21. Courtier in “Hamlet” : OSRIC

In William Shakespeare’s play “Hamlet”, Osric is the courtier that Claudius dispatches to invite Hamlet to participate in a duel.

22. Gem for some Libras : OPAL

Here is the “official” list of birthstones by month, that we tend to use today:

  • January: Garnet
  • February: Amethyst
  • March: Bloodstone or Aquamarine
  • April: Diamond
  • May: Emerald
  • June: Pearl or Moonstone
  • July: Ruby
  • August: Sardonyx or Peridot
  • September: Sapphire or Lapis Lazuli
  • October: Opal or Pink Tourmaline
  • November: Topaz or Citrine
  • December: Turquoise or Zircon (also now, Tanzanite)

The constellation of Libra is named for the scales held by the goddess of justice. Libra is the only sign of the zodiac that isn’t named for a living creature.

23. Black kitten crossing your path? : LITTLE OMEN (from “Little Women”)

“Little Women” is a novel written by American author Louisa May Alcott. The quartet of little women is Meg, Jo, Beth and Amy March. Jo is a tomboy and the main character in the story, and is based on Alcott herself.

26. Old TV knob : VERT

Remember the “horizontal hold” (HOR) and “vertical hold” (VER) on old TV sets? Our kids have no idea what we had to go through …

30. Princess Peach creator : NINTENDO

Princess Peach is the princess of the Mushroom Kingdom in Nintendo’s “Mario” universe. Princess Peach is Mario’s love interest.

34. Transgressions timeline? : THE AGES OF SIN (from “the wages of sin”)

The consequences of evildoing might be described as “the wages of sin”. The phrase comes from the Epistle to the Romans in the Christian New Testament.

For the wages of sin is death; but the gift of God is eternal life through Jesus Christ our Lord.

36. Villain Luthor : LEX

Lex Luthor is the arch-nemesis of Superman in comics. Luthor has been portrayed in a number of guises in the comic world as well in movies and on the small screen. For example, he appeared as Atom Man in the 1950 film series “Atom Man vs. Superman”, and was played by actor Lyle Talbot, opposite Kirk Alyn’s Superman.

37. “Boston Legal” co-star : SHATNER

William Shatner is a Canadian actor, famous for playing Captain James T. Kirk in the original “Star Trek” television series. Shatner was trained as a classical Shakespearean actor, and appeared on stage in many of the Bard’s works early in his career. While playing the Kirk character, he developed a reputation for over-acting, really emphasizing some words in a speech and using an excessive number of pauses. He gave his name to a word “shatneresque”, which describes such a style.
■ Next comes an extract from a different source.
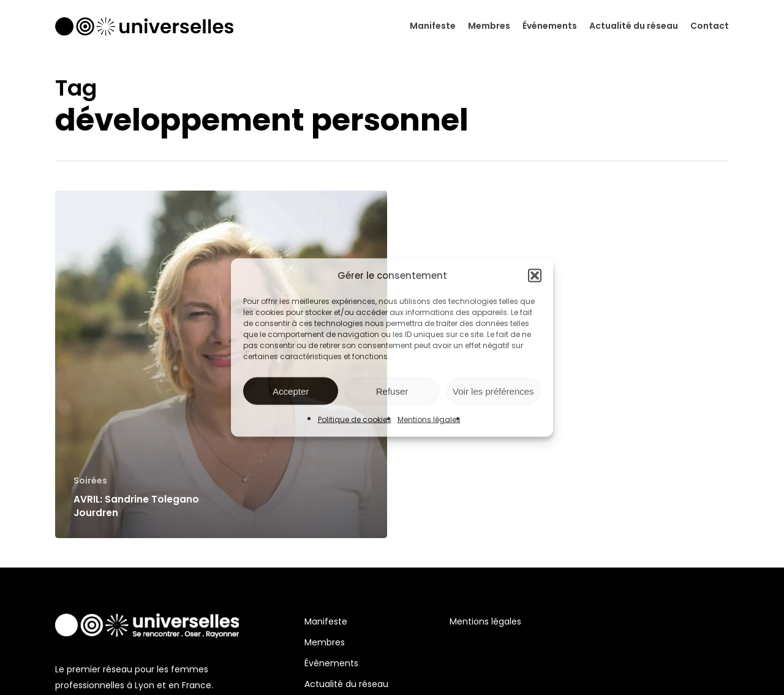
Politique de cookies (355, 419)
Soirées (90, 480)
“Boston Legal” is a comedy drama TV series that originally aired from 2004 until 2008. Although it had a pretty good cast (led by James Spader, Candice Bergen and William Shatner), I’ve never watched the show. “Boston Legal” is a spin-off of “The Practice”. Fans of British legal drama might be interested to learn that one of the consultant for the series was John Mortimer, creator of “Rumpole of the Bailey”.
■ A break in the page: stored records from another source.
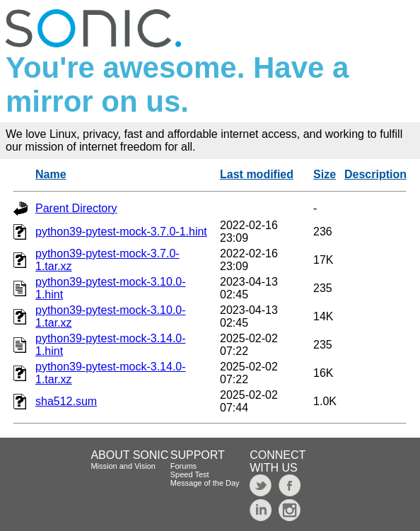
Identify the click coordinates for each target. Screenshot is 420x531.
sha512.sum (66, 401)
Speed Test (189, 474)
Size (325, 174)
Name (51, 174)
38. Name change indicator : NEE

“Née” is the French word for “born” when referring to a female. The male equivalent is “né”.

43. Superfund agcy. : EPA

The 1980 law called the Comprehensive Environmental Response, Compensation, and Liability Act (CERCLA) is more usually referred to as “Superfund”. Superfund gives the Environmental Protection Agency (EPA) the authority to compel polluters to clean up contaminated sites.

56. Angler’s shout : GOT ONE!

We use the verb “to angle” to mean “to fish” because “angel” was an Old English word for a hook.

59. Straight : HETERO

“Heterosexuality” is sexual attraction between persons of the opposite gender. The prefix “hetero-” comes from the Greek “heteros” meaning “different, other”.

60. Biblical prophet : AMOS

Amos is one of the twelve minor prophets in the Hebrew Bible.

62. Medium power? : ESP

Extrasensory perception (ESP)

63. It feels like forever : AEON

Geological time is divided into a number of units of varying lengths. These are, starting from the largest:

  • supereon
  • eon (also “aeon”)
  • era
  • period
  • epoch
  • age

64. New England proceedings concerning allergic reactions? : SALEM ITCH TRIALS (from “Salem witch trials”)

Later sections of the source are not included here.